Note that the "a few non-Tories who luxuriate in tax-payer paid public sector final salary pension scheme laziness " are not getting inflation indexed rises.
QED
(See TimS's 11.36 comment up thread.)
But the perception of it has entered the public consciousness in a way that will not dissipate.
I suspect that a lot of the sympathy is driven by those who wish to give the government a kicking, along with those who are gullible enough to think the doctorsannurses are all saints, and this is being exploited to the max by trade union leaders who are enjoying every minute of it.

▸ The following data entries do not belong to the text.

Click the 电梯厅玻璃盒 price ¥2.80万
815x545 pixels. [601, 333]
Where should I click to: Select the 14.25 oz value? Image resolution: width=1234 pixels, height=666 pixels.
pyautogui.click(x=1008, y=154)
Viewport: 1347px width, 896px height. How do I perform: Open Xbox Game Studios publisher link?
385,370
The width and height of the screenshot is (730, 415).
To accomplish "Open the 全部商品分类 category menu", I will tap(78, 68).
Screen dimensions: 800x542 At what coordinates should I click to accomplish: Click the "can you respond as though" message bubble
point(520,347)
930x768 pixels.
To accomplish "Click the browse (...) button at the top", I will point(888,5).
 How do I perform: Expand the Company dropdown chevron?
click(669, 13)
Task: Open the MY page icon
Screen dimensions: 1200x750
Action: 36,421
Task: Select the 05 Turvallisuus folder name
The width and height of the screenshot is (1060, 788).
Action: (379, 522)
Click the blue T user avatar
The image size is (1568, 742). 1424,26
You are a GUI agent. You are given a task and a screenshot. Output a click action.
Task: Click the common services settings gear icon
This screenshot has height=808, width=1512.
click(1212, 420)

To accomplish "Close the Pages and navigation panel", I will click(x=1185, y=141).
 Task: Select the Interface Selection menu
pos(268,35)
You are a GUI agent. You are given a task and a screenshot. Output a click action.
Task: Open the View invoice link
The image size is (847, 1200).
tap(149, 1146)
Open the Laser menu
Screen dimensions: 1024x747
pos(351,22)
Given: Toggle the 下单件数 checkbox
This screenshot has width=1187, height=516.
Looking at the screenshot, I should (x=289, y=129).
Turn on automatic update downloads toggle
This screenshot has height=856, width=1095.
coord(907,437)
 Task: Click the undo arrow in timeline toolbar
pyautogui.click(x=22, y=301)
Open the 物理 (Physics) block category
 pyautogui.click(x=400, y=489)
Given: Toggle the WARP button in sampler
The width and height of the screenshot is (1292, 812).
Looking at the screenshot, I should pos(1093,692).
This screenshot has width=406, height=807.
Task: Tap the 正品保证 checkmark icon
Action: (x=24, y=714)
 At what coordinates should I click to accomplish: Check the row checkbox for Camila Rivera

They could tax the people who vote Labour more, as was the policy under Johnson with the super-NI, but either way it would be another major change of fiscal policy forced onto the government. Rudderless would seem rather understated as a description.
Where is the budget for this? We can't afford doors, printers, nor even welcome packs for new supply. Let alone supply.
How do we propose to source filtration systems even if they are cheap? There are a hundred other things which are also not costly we need. And who would install them?
You know about the Church. Remember (as Maggie did) Luke 14:31-32.
It is of course Ed Sheeran as any patriotic Brit fule kno.
Yeah, screwing over nurses and NHS employees is never a good look, then you have to remember the pandemic and the money pissed up against a wall with the PPE and it looks horrific.
As Thatcher's go to man, Ken Clarke said the NHS unions were the most militant trade unions he had ever dealt with.
As for the rail strikers, crush the fuckers, make them bankrupt, don't back down Rishi, the more strikes we get the more WFH I get.
As for the Royal Mail, they are signing their own death warrant.
Again, the Tories couldn't have chosen a worse group at a worse time to pick a fight with. They cannot win a hardline "we will not negotiate, take the independent pay review proposal" battle with Nurses. Not now.
As it is what we've got is everyone stayed home to protect the NHS and it just about limped through that, but the accumulated damage resulting from that plus damage accrued from then until now has basically finished it off anyway, tipped it over the edge and it's now doomed anyway - except now it looks much more clearly like a massive political failure.
Some nurses are brilliant and should be paid the same as consultants. Others appear to have been on strike since they day they started and are already paid far too much. Most are somewhere in the middle.
I'm not sure how you would frame a policy based on this observation but it struck me as all too likely to be accurate, and made me smile.
Not a 19% payrise ad the RCN wants which taxpayers would have to pay higher taxes to fund when they are getting just a 6% average payrise
On the train strikers, the problem is that they aren't thinking it through. If we don't need the trains because more people will work from home, why have they made such a fuss to get people back into the office? If we're going to use alternate transport why aren't they investing in roads like in the 80s?
We're going to contract our economy further because you won't reliably be able to travel by train, bus operations will go pop as the new £2 fare will require subsidy they won't get, and road projects are all way off into the future. I am a loud advocate from hybrid working and full WFH. But we can't all do it, and the government have no plan to get people travelling.
Now explain why your wazzocks refuse to negotiate - where even announcing they will do so would call off the strikes. And why they hide behind an "independent" pay review which they have just publicly instructed to come to a low figure next time.
Parcels are a growing area, if anything.
A sensible operation would be thinking in terms of pivoting to be a parcel service with a small side of letters.
Still no update on my claim other than we're very busy and the next update will be on the 18th of January.
DPD also lost a package, my claim was processed within a week.
Nothing will be done about the public sector pension greed because MPs also benefit from it.